Nel dono di Gesù si compie l’alleanza. Gesù, colui che dev’essere «innalzato da terra» e morire, come il chicco di grano, per portare il frutto del perdono, porta a compimento l’alleanza promessa da Dio, affinché tutti possiamo conoscere l’amore del Signore.

Commento di don Mario Albertini

Quell’uomo sfigurato pendente da una croce è  veramente il Figlio di Dio. Quando entriamo in una chiesa,  non come turisti ma da credenti, lo sguardo e la mente e il  cuore sono attirati, oltre che dal tabernacolo, anche dal  Crocifisso: nel primo adoriamo la presenza sacramentale di  Gesù, il secondo suscita in noi un atto interiore di umiltà e di  riconoscenza perché crediamo che è morto per noi. Così  diamo conferma a quello che lui ha predetto: “Quando sarò  innalzato da terra, attirerò tutti a me”. Elevato sulla croce,  Gesù è il centro di attrazione della nostra fede. 

 Attirati dal Crocifisso, guardando a lui, riconosciamo  l’amore che lo ha portato ad accettare quella morte, come  dono per la salvezza degli uomini, e per questo suo amore  umano riceviamo l’amore del Padre che è nei cieli. Abbiamo sentito nella pagina evangelica che Gesù a  chi vuol essere suo discepolo propone di seguirlo là dove è  lui, e chiarisce questa proposta con il paragone del chicco di  grano. Affidato alla terra, non lo ritrovi più come chicco, è  marcito, è morto, però da lì vedi spuntare, crescere,  svilupparsi la vita: la pianticella, e poi la spiga con  innumerevoli chicchi.  

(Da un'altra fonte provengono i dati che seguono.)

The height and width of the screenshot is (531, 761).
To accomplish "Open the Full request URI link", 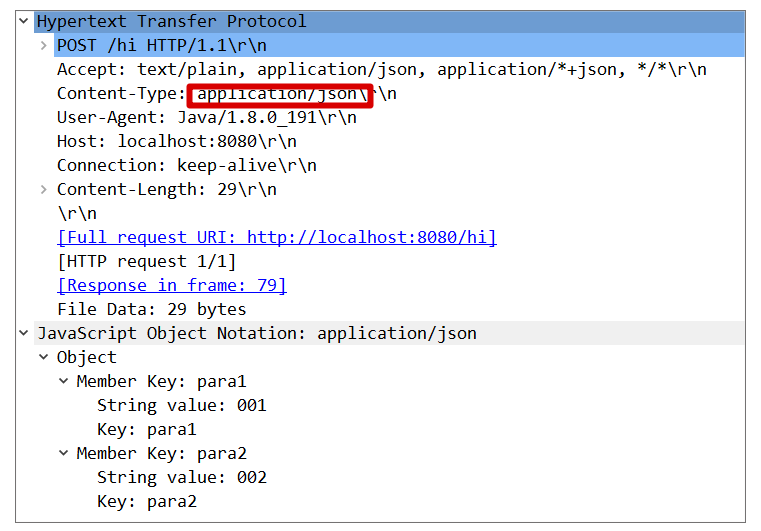I will click(x=276, y=237).
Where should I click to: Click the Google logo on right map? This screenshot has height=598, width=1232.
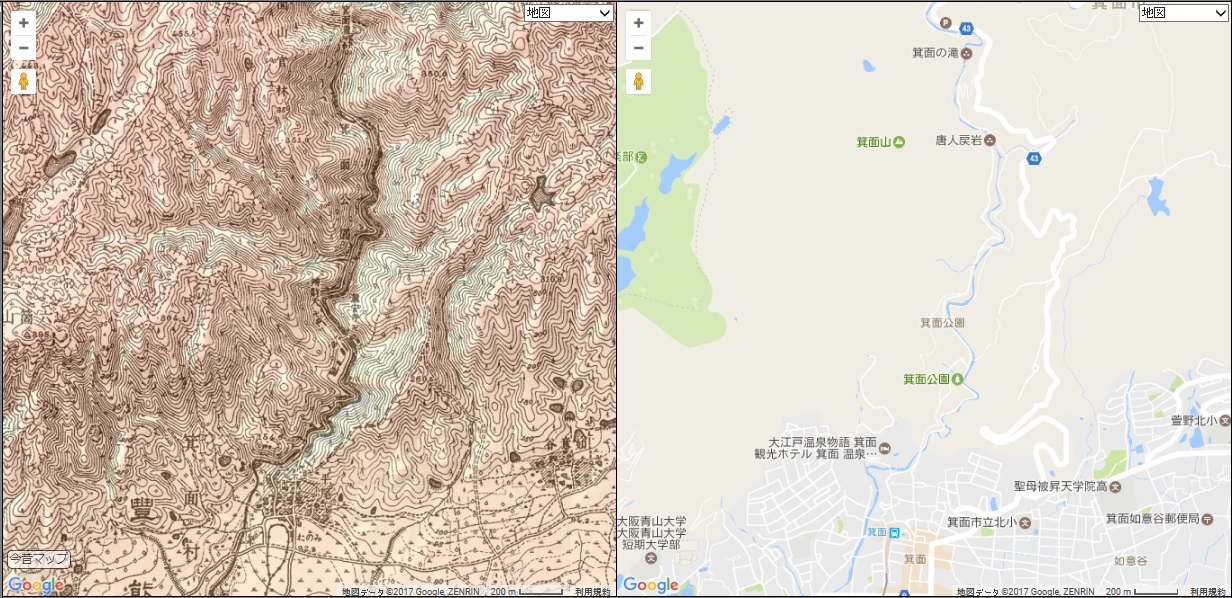650,585
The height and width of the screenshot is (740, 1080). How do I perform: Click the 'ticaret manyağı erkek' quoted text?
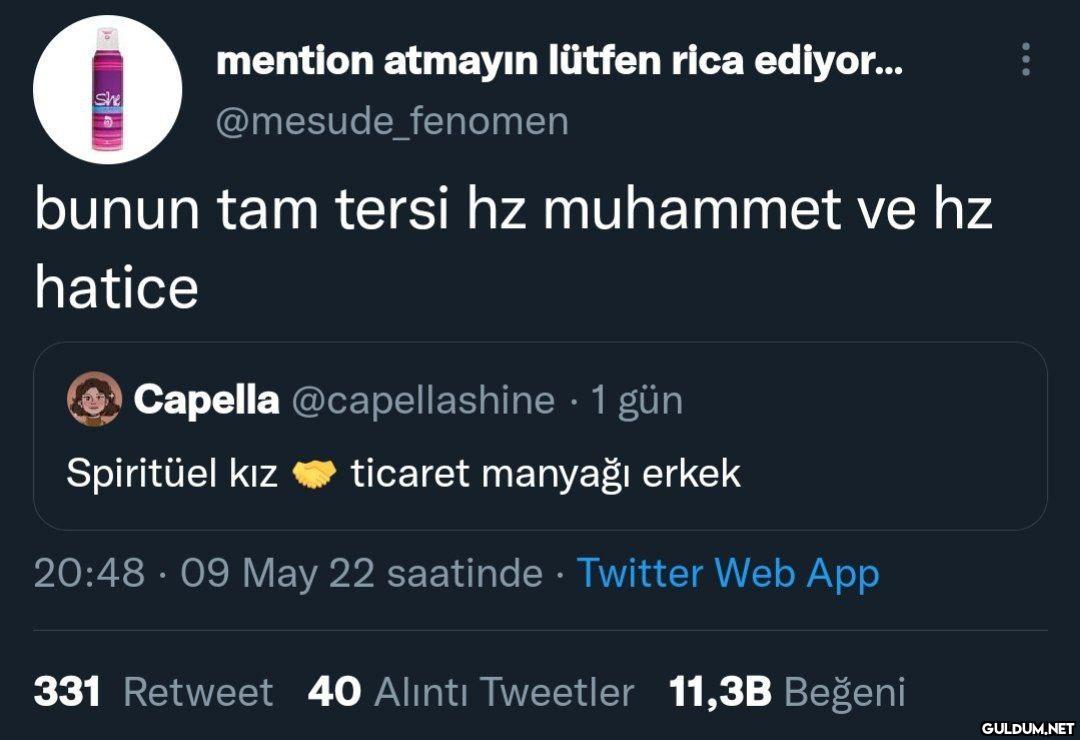pyautogui.click(x=545, y=474)
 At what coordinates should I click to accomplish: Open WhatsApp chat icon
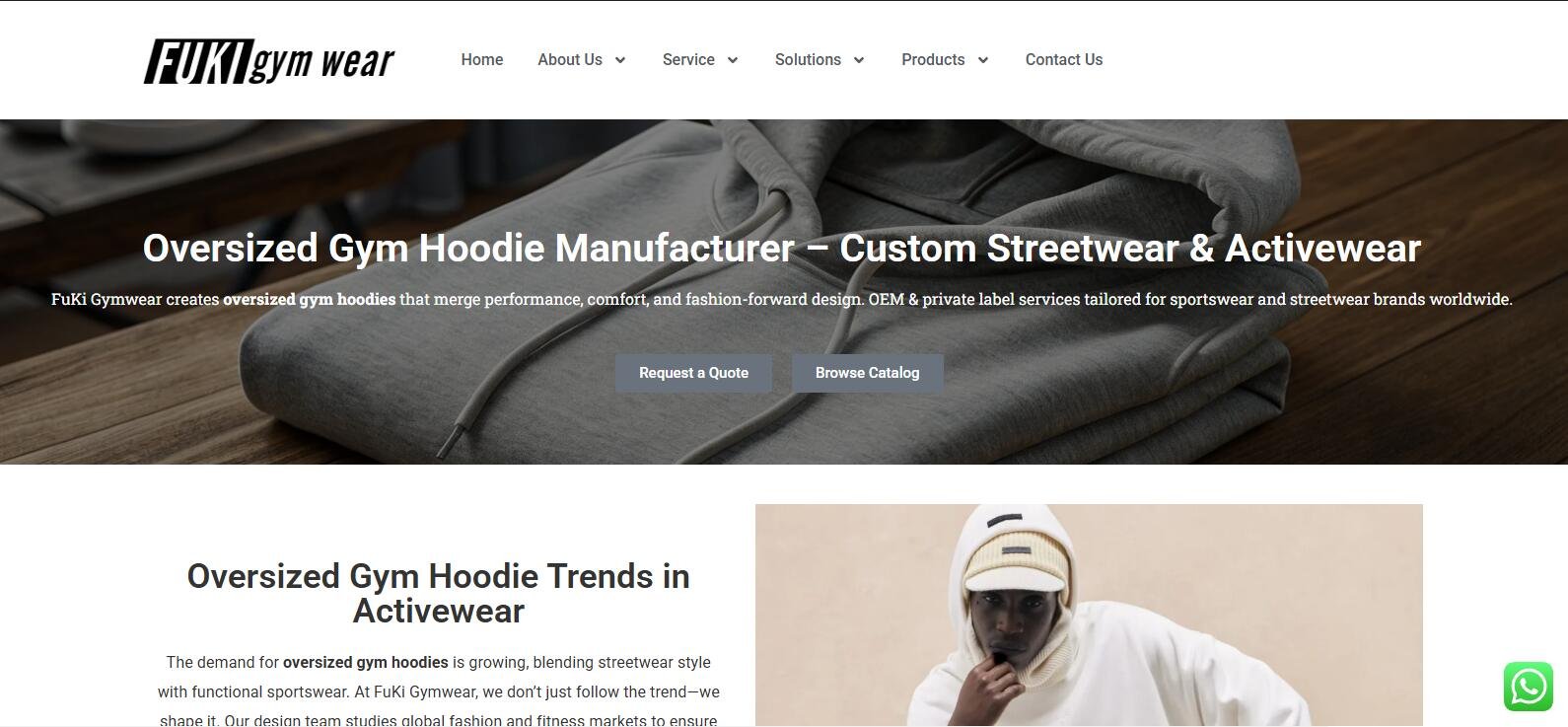point(1529,687)
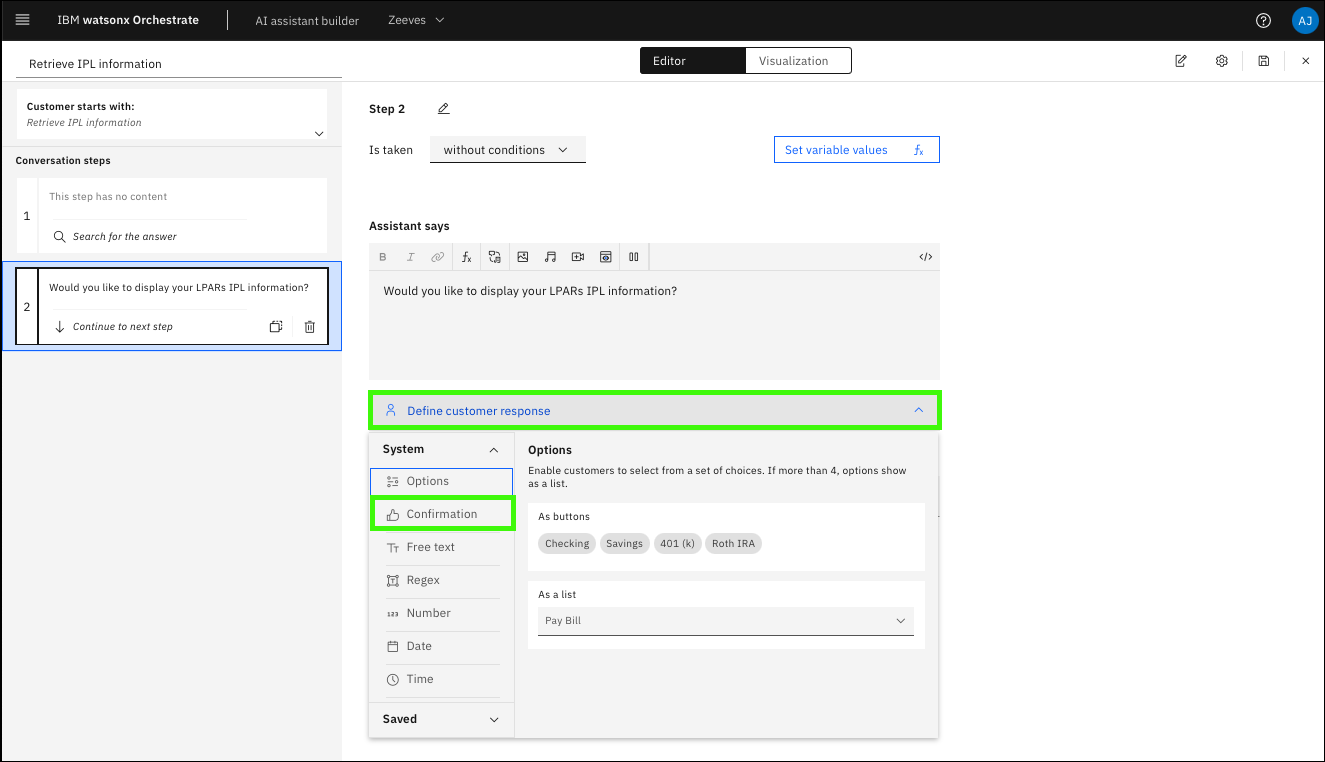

 Ciò è stato pienamente vero in Gesù, perché dalla sua  morte è scaturita la vita per la moltitudine dei suoi fedeli. E  sarà vero anche per ogni discepolo, cioè anche noi dobbiamo  morire per portare frutto. 

 Ma di quale morte si tratta? Quale morte richiede a noi?  E’ la morte dell’egoismo: “Chi ama la propria vita la  perde, e chi odia la propria vita in questo mondo, la  conserverà per la vita eterna”, cioè chi vive in modo egoistico, si perde; chi invece elimina ciò che è deteriore  nella sua esistenza e si rende disponibile nei confronti del  prossimo, è salvato. Il Signore chiede che sappiamo donarci,  accettando quanto di sacrificio questo comporta.  Questi insegnamenti di Gesù, che ci sono presentati mentre  ci stiamo avvicinando alla celebrazione del mistero  pasquale, ci ricordano che quel mistero noi non dobbiamo  soltanto celebrarlo, ma diventarne partecipi.  Gesù però non è rimasto nella morte, è risorto. E noi, se  siamo partecipi della sua croce, crediamo di poterlo essere  anche della sua vita, una vita che non conoscerà la parola  fine, e che ci farà incontrare tutto il bene compiuto e tutte le  persone cui abbiamo voluto bene. 

Il brano del vangelo comincia dicendo che alcuni  forestieri, provenienti dalla Grecia, desiderosi di vedere  Gesù domandarono all’apostolo Filippo di essergli  presentati. Questo è anche il nostro desiderio: non tanto di  vedere il Signore con gli occhi del corpo, quanto di  contemplare il suo mistero di Figlio di Dio. 

Rinnoviamo questo desiderio nella preghiera.